Dopo un silenzio di cinque anni, nel 2002, sempre nello stesso centro di cultura di Sakala, si è aperta la quinta mostra personale di Rafael Arutjunjan. Vi erano esposti 230 pitture e fogli di grafica – il frutto di un intenso lavorato durato cinque anni. “Con grande paura nel cuore ho aspettato la reazione del pubblico, non avevo nemmeno l’animo di essere nella sala durante l’apertura,” dice Rafael Arutjunjan più tardi. Non siamo d’accordo. L’agitazione caratteristica di tali eventi importanti non ha niente a che fare con l’animo.  L’animo è compreso come la fermezza dello spirito e il coraggio, cioè la capacità di una persona di seguire la sua via nella vita e esserne responsabile.

Ma una tale cosa non può essere non apprezzata. La quinta mostra personale ha avuto il massimo successo. Ogni giorno dopo l’apertura, Rafael Arutjunjan veniva nella sala, si sedeva al piano e cominciava  a suonare qualcosa.

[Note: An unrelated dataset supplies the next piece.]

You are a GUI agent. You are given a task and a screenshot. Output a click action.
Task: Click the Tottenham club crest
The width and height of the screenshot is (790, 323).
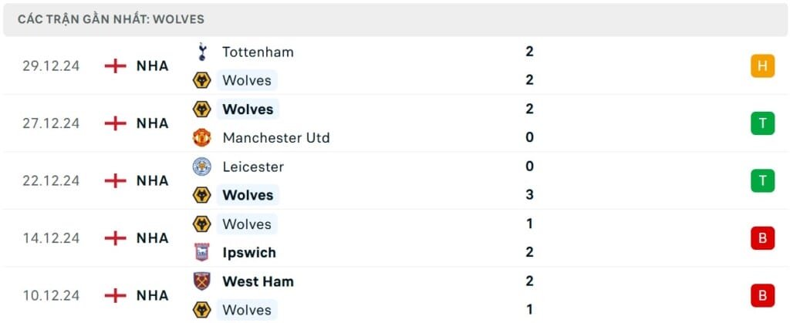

Ma il pubblico veniva, e veniva  per vedere la sua arte.

Nel 26 gennaio 2003, la felicità di Rafael Arutjunjan si è interrotta: è morta sua moglie Irina. È rimasta solo la vita, piena di problemi, dolore e solitudine. Per il momento non ha bisogno di scalpello, pennello o matita. Che cosa gli riserva il futuro, nessuno lo può dire. Ma di tutto quello che è passato, lo stesso Rafael Arutjunjan lo esprime al meglio: “Guardando indietro alla via artistica passata, arrivo alla conclusione che ne sono in fondo contento. Contento non di  come sono le mie sculture o meglio contento di con quanto talento siano fatte, e nemmeno della quantità delle opere – sarebbero state molte di più, se fossi stato un artista libero-, ma del fatto che non ho lasciato la via artistica scelta inizialmente, la via verso il vero, che richiede sacrificio di sé e disinteresse, e del fatto che nonostante tutte le umiliazioni subite dai colleghi, sia rimasto me stesso.”